Herbert Howells is probably best remembered for his church music (including the famous hymn tune ‘All my hope on God is founded’ as well as several outstanding settings of service music) and for his choral masterpiece Hymnus paradisi. But he was also a gifted composer for instruments and wrote a good deal of chamber music at the start of his career. The Rhapsodic Quintet was completed in June 1919 and Howells himself said that there was ‘a mystic feeling about the whole thing’. Still, mystic feelings didn’t come without some serious hard work, and the Howells scholar Paul Spicer has drawn attention to an entry in the composer’s diary where he noted that the quintet had involved quite a lot of preparatory thinking. Howells wrote of his ‘long ponderous thoughts on problems of musical form … hours spent in an easy-chair, fire-gazing, form-thinking.’ The ‘form-thinking’ was clearly productive, since this beautifully written quintet for clarinet and strings in one movement appears to flow effortlessly from one idea to the next as well as having overall coherence. This was an early work – Howells had only recently finished his studies at the Royal College of Music with Stanford and Charles Wood – but his handling of the instruments shows tremendous assurance. Cobbett’s Cyclopedic Survey of Chamber Music makes particular mention of this, describing the work as having a ‘sensitive appreciation of instrumental needs’, but there is more to it than that, since Howells also shows a great gift for unfolding long, lyrical melodies, and contrasting these with more capricious ideas. It’s this combination of fluent and idiomatic writing with memorable thematic material that led Christopher Palmer, in his biography of Howells, to call the Rhapsodic Quintet ‘an outstanding achievement’.  
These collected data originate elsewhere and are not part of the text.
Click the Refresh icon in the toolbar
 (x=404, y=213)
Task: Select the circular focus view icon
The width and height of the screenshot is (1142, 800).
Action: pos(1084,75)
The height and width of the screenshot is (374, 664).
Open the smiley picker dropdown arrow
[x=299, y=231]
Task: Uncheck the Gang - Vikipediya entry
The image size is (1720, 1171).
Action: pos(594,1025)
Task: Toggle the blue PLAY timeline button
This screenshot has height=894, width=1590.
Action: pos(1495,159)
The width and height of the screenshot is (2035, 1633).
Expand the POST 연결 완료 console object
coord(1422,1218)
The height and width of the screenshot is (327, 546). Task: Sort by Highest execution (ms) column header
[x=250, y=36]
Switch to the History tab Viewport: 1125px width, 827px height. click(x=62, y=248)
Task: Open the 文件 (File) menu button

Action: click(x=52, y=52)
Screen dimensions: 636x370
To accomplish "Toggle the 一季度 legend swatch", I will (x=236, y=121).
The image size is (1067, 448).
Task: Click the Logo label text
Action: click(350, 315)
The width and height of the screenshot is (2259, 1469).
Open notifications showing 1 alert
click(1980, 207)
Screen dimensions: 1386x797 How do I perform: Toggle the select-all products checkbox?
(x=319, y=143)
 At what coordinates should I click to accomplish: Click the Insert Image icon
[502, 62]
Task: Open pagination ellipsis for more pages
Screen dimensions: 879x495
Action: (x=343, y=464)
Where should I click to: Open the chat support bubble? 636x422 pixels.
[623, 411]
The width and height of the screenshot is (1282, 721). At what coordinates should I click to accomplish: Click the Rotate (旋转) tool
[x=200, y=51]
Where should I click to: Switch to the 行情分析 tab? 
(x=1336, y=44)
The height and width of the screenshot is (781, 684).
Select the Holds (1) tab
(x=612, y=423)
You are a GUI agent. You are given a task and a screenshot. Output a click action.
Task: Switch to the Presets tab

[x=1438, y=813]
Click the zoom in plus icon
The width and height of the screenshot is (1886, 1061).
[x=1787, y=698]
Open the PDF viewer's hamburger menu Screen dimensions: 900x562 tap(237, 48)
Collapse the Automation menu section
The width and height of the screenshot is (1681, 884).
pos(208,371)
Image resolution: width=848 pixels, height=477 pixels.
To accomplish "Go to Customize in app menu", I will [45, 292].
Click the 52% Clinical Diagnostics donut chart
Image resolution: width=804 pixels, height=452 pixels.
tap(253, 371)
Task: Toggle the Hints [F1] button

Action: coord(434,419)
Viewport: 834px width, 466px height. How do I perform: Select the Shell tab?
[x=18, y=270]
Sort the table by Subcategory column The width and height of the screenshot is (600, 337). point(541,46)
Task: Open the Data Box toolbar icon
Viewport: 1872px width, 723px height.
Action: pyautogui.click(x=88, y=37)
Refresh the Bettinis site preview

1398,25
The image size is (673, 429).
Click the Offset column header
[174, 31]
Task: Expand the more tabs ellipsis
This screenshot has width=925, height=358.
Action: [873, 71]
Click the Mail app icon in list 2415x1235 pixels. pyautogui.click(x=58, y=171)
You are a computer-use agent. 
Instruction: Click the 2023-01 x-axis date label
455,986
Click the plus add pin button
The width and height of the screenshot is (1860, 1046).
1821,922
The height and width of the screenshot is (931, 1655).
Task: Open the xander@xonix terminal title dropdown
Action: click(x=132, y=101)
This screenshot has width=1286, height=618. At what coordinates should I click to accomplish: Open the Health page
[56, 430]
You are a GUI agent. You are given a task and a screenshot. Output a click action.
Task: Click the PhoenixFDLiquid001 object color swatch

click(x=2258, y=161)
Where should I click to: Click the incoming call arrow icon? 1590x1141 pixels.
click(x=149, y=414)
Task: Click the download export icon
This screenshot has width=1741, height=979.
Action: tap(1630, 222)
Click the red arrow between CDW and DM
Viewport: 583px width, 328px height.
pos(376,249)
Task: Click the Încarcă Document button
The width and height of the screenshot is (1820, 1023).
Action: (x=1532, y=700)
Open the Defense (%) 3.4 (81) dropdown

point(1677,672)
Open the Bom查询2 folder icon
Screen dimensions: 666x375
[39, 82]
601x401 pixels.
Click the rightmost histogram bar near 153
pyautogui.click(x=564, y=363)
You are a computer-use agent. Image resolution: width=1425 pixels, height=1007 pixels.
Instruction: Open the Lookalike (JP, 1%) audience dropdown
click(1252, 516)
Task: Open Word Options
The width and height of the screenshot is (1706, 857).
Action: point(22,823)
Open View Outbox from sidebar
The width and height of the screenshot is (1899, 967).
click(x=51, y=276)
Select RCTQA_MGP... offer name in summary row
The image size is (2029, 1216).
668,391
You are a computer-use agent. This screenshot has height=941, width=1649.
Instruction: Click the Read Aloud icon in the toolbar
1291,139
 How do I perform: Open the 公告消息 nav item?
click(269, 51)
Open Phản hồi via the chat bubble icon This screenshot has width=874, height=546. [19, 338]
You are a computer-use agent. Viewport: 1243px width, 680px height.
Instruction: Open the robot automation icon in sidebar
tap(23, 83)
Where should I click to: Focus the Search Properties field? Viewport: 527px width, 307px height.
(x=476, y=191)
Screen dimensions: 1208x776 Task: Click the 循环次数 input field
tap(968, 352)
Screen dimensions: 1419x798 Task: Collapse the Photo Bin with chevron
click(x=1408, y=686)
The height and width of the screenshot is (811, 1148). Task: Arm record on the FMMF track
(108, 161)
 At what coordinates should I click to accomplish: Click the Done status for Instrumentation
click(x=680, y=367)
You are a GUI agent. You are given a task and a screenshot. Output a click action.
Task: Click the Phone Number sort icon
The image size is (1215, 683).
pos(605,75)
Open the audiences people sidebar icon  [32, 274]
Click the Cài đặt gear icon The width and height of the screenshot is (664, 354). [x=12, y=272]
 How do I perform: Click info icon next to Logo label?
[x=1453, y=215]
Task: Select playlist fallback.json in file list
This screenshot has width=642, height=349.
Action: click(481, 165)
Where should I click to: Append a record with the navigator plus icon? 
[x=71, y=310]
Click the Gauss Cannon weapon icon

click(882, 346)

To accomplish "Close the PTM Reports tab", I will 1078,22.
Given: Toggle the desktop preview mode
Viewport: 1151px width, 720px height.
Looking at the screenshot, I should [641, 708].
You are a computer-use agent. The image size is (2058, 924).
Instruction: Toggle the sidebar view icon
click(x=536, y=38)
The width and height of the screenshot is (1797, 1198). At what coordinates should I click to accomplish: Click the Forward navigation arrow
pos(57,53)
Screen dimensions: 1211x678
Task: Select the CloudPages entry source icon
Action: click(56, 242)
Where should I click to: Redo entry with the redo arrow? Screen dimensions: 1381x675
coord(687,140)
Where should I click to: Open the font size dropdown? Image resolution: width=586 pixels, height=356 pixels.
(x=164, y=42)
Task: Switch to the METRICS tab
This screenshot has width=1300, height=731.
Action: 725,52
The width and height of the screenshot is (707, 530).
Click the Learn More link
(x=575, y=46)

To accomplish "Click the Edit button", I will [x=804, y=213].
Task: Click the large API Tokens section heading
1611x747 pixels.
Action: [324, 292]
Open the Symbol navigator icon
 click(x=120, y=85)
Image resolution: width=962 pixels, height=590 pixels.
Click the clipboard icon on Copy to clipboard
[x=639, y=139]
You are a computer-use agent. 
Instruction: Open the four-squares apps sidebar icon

VAUGHAN WILLIAMS Ralph, The Lark Ascending

Vaughan Williams began The Lark Ascending before the outbreak of the First World War, taking his inspiration from George Meredith’s 1881 poem of the same name. But he set this ‘Romance’ aside during the war and only finished it in 1920. The violinist Marie Hall gave the first performance of the original version for violin and piano in Shirehampton Public Hall (a district of Bristol) on 15 December 1920. Vaughan Williams dedicated the work to her, and she went on to give the premiere of the orchestral version six months later, when it was conducted by the young Adrian Boult at a concert in the Queen’s Hall in London. Free, serene and dream-like, this is idyllic music of rare and fragile beauty.